_REQUIRED ACTION 1_
In the passage on Nigerian unemployment, switch "successive governments" to "previous governments" and give the text again, starting with "One of the planks" and going on through "service to it.".
_REQUIRED ACTION 2_
In the passage on Nigerian unemployment, how many jobs does the third quarter report say were created?
_REQUIRED ACTION 3_
Finish out the next part of the passage on Nigerian unemployment, picking up after its final sentence.

_SUPPLIED PASSAGE_
—————

One of the planks of the Buhari campaign was the emphasis on jobs. This emphasis was correct, because the problem of unemployment is a huge one that successive governments have lamented about, but never actually managed to
solve in any systemic manner, paying only lip service to it.
Strengthening the National Bureau of Statistics
As Nigeria’s population increases, the problem of unemployment becomes more urgent every day, because more and more people join the labour force without a sufficient number of jobs. The recently released third quarter jobs report by the National Bureau of Statistics enables a proper appreciation of this problem.I am a fan of the work the statistician general, Dr Yemi Kale, is doing at the NBS. It is even more impressive because this is taking place without a whole lot by way of resources. A strong national statistical agency is vitally important, not just because data and planning are important to problem identification and the allocation of such resources to solving those problems, but also because they help to identify when certain solutions are working, and when they are not working. Strengthening the NBS with more resources must be one of the goals of this administration.
What has been done so far
The report itself makes for sober reading. The unemployment rate has risen to nearly 10% as a result of more entrants into the job market, and although there were 475,180 jobs created, those were mostly attributed to the planting season across the country, when more hands are employed on the farms. As such, that makes the increase a seasonal one, which will fall back to normal levels in subsequent quarters.Needless to say, this is not nearly enough. During the campaigns, the APC went on record to promise three million jobs a year. It sounded ambitious, but those are the type of numbers needed to make a real dent in the unemployment rate. In total, there are 13.2 million underemployed, and 7.5 million unemployed.

—————

_DATA FOR REVIEW_

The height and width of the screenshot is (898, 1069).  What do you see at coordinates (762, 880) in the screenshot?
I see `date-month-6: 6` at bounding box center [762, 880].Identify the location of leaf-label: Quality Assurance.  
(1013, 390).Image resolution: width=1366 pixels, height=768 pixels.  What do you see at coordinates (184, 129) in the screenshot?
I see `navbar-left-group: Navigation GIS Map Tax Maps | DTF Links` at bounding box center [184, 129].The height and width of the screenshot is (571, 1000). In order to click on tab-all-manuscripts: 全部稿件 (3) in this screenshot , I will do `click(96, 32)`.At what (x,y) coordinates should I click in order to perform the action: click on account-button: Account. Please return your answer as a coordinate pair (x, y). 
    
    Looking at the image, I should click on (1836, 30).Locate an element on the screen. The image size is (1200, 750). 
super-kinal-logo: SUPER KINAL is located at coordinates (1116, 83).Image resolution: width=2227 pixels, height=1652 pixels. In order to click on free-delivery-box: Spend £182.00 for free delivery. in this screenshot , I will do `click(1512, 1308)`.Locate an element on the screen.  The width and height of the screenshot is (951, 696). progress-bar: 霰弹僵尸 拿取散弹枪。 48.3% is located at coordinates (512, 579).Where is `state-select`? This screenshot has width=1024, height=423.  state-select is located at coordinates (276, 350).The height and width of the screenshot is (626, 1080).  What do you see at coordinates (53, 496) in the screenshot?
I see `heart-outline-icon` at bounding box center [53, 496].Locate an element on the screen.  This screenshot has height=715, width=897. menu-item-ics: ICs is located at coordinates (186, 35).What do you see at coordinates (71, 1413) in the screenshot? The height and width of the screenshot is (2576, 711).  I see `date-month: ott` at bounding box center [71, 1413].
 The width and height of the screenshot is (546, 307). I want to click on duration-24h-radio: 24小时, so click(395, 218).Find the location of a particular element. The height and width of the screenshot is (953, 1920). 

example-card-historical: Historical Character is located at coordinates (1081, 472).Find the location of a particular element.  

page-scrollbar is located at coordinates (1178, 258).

—————

_RESPONSE BOX 1_
One of the planks of the Buhari campaign was the emphasis on jobs. This emphasis was correct, because the problem of unemployment is a huge one that previous governments have lamented about, but never actually managed to
solve in any systemic manner, paying only lip service to it.

_RESPONSE BOX 2_
475,180 jobs.

_RESPONSE BOX 3_
Now that a cabinet is finally in place, a credible jobs plan is awaited that will start the process of fulfilling electoral promises, and generate the kind of employment necessary to cater for the large numbers already out of work, and those on the way.
Working on Nigeria’s image
There are many ways to do this. The broad outline of the 2016 budget shows a focus on infrastructure projects like roads and housing, that have the potential to generate significant levels of employment. Improved power generation will also reduce the cost of doing business and keep SMEs afloat.However, only a strong focus on manufacturing for export can generate jobs in the millions. Below is a quote from this 10,000-word intervention by the former CBN governor, Chukwuma Soludo, in November:
“China is now running out of its rural cheap labour and manufacturing wages are beginning to rise. To continue to compete, Chinese firms will have to relocate to cheaper cost locations (just like the Japanese firms relocated to many East Asian countries in a phenomenon called the ‘flying geese model’). Nigeria must position itself to be the preferred location for these flying geese”.
Back in 2011, Justin Yifu Lin, formerly the World Bank’s chief economist and its senior vice president, wrote that as many as 85 million jobs in China will be shed over the next ten years due to rising wages, and these jobs will be in light manufacturing of garments, shoes and furniture.
However, to take advantage of these opportunities, Nigeria will have to ensure policy stability, identify industries in which we have a comparative advantage, and create clusters with favourable logistics. Firms are actively looking for new opportunities with lower costs, as the below quote from this Wall Street Journal report shows:
“Levi is also checking out African countries where wages are low and the population, unlike China’s, is youthful and growing. The company isn’t convinced yet that Africa’s infrastructure is up to snuff”.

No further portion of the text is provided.